THE TASK »
Take the line that holds "Image resolution: width=1280" and every line after it to the end of the entries, and repeat them exactly without the pictures.

DATASET EXTRACT »
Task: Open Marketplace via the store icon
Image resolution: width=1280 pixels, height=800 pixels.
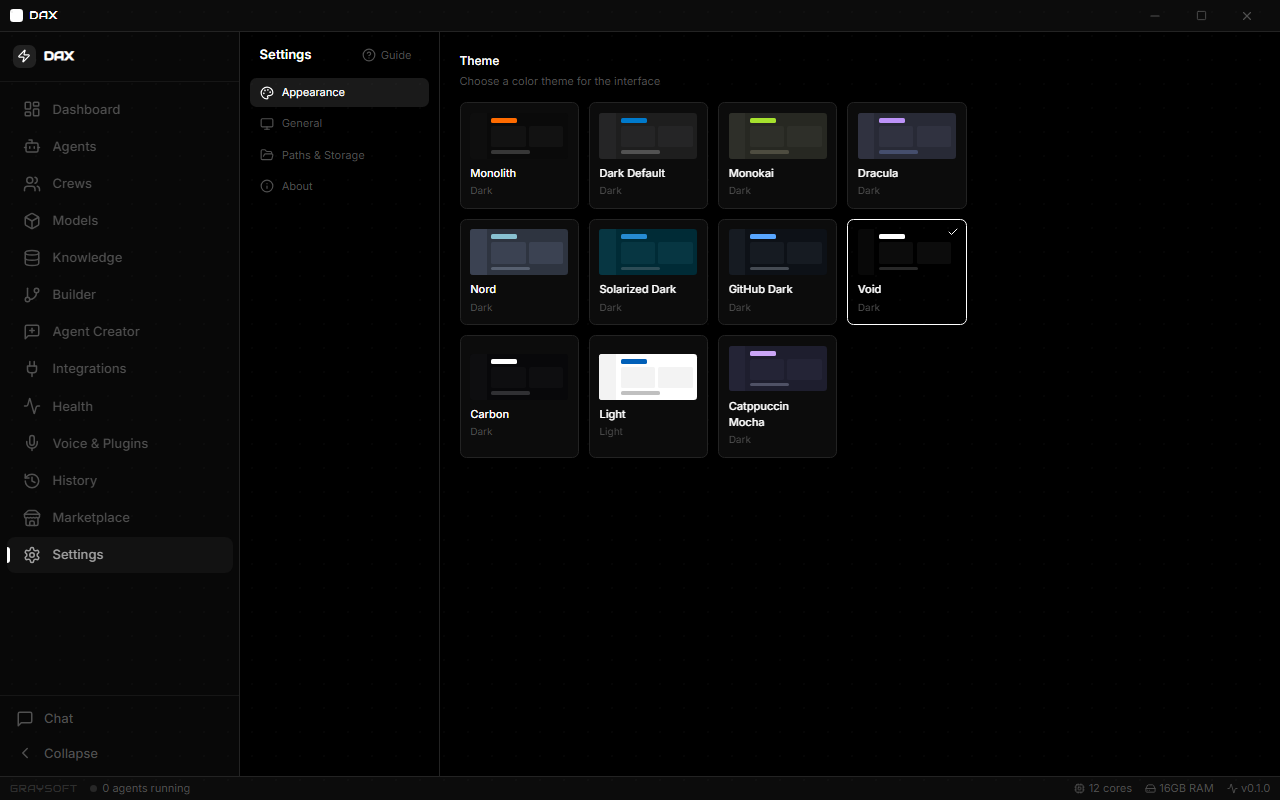Action: coord(32,517)
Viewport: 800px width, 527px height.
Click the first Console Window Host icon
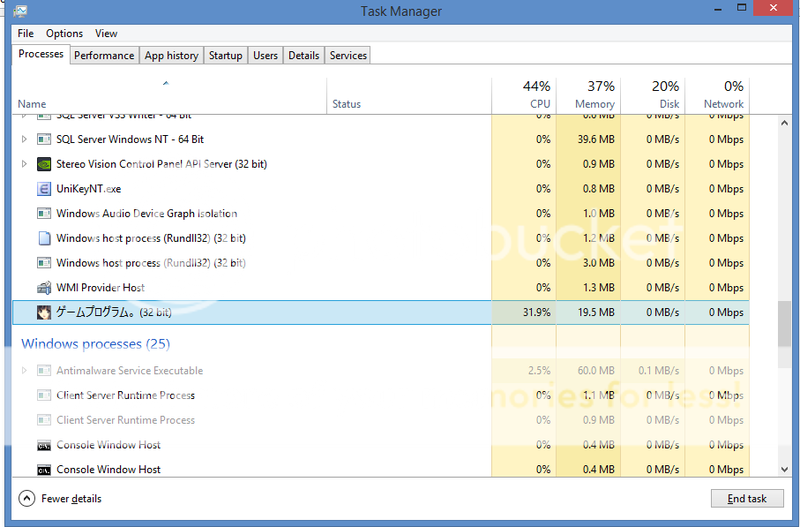pos(44,445)
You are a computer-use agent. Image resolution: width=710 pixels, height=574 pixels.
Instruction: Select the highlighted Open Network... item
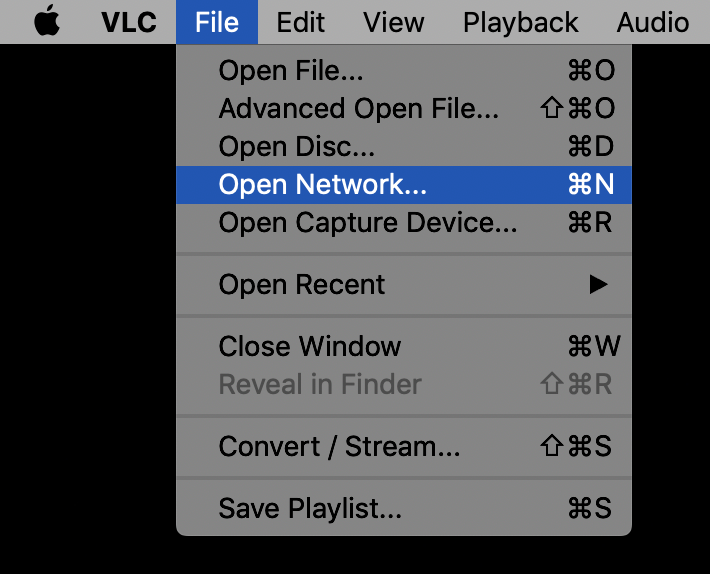(x=404, y=185)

TASK OUTPUT »
Image resolution: width=1280 pixels, height=800 pixels.
Action: coord(32,517)
Viewport: 800px width, 527px height.
Click the first Console Window Host icon
pos(44,445)
You are a computer-use agent. Image resolution: width=710 pixels, height=574 pixels.
Instruction: Select the highlighted Open Network... item
(x=404, y=185)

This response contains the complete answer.